## WORK ORDER
Starting at the line that contains "Viewport: 960px width, 612px height." and ending at the final line of the entries below, write out each line exactly as it appears, but omit the pictures.

==========

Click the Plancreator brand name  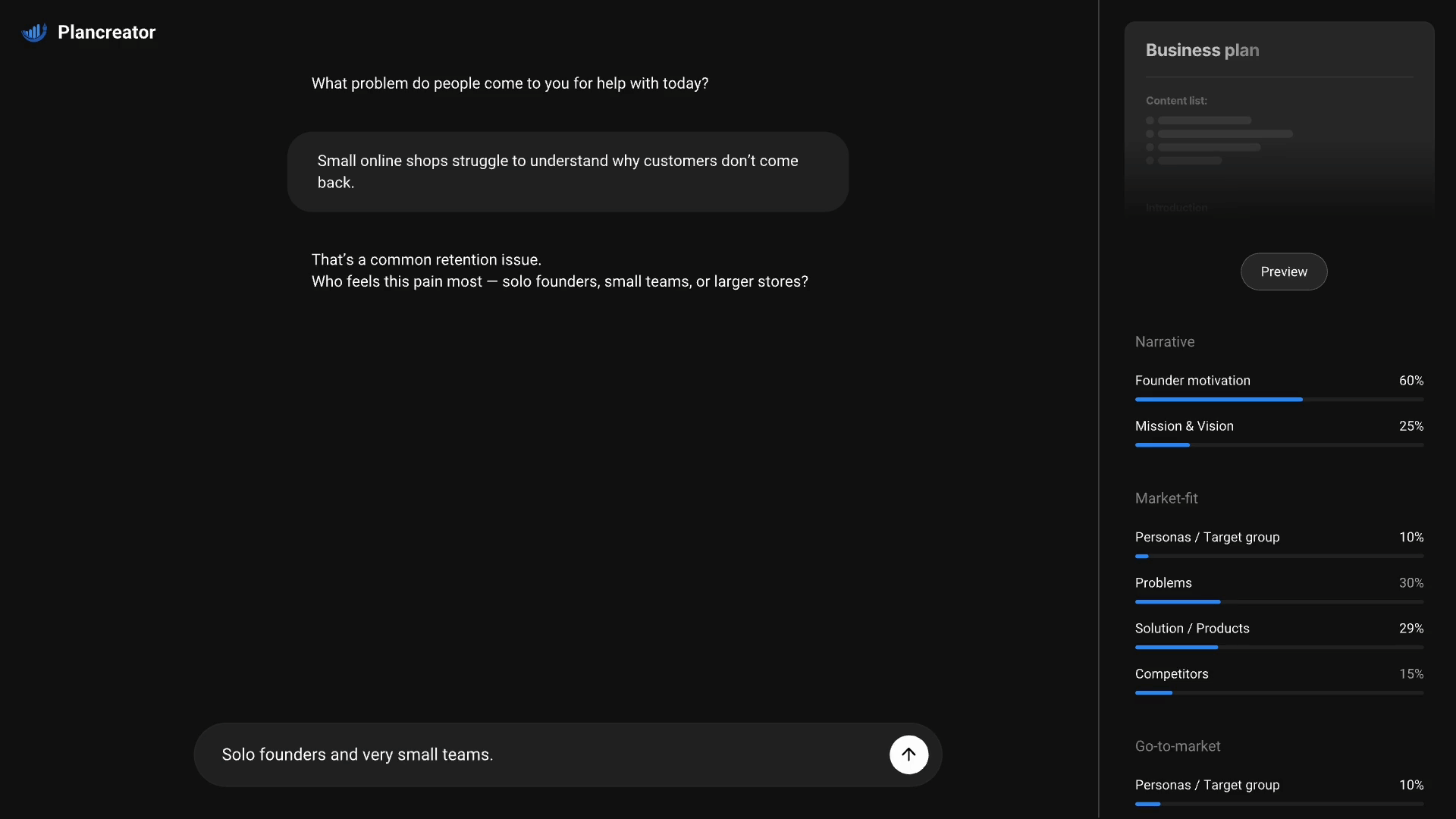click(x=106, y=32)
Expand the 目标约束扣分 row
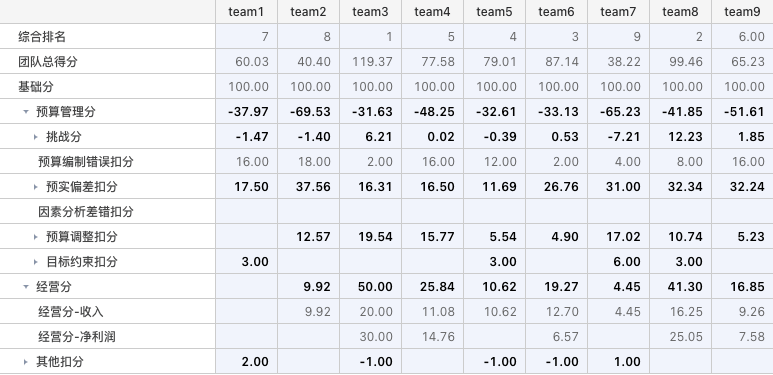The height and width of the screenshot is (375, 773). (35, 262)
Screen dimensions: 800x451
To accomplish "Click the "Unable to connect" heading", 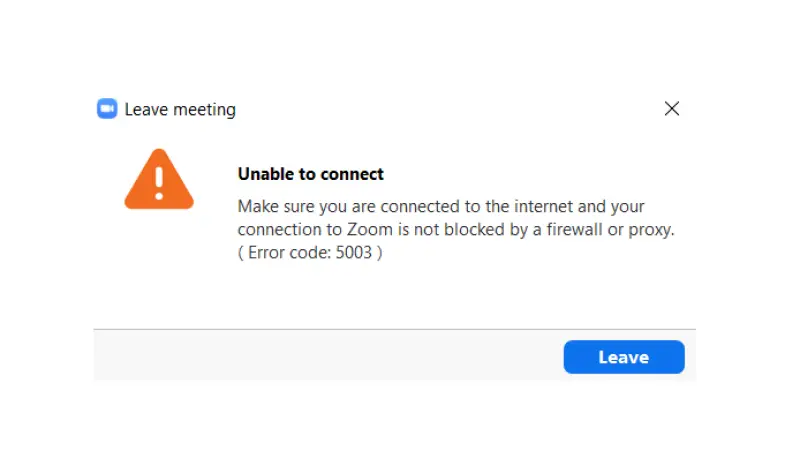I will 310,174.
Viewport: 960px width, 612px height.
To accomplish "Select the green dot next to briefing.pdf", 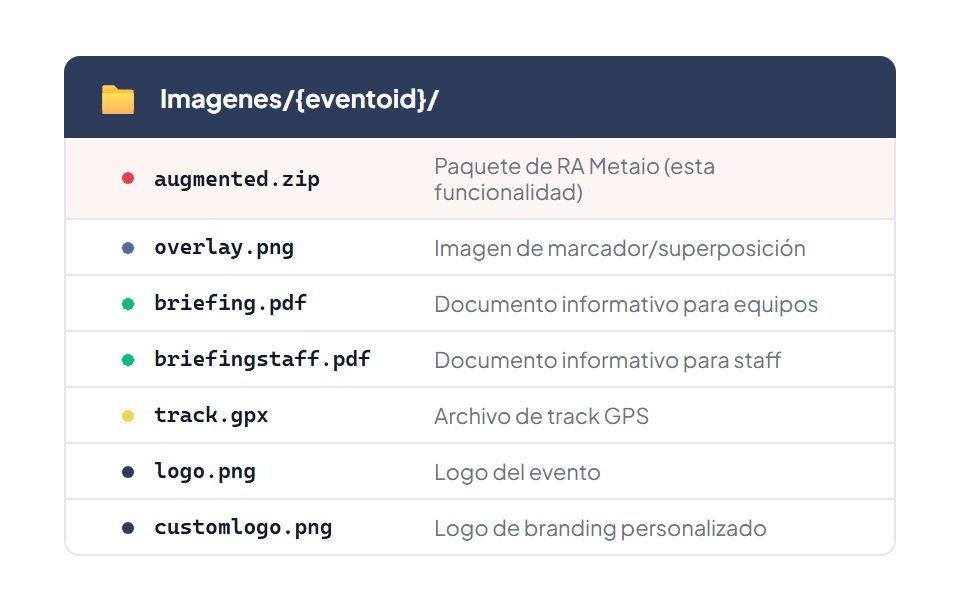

==========

## RESULT OF THE EXERCISE
Viewport: 960px width, 612px height.
To accomplish "Select the green dot next to briefing.pdf", 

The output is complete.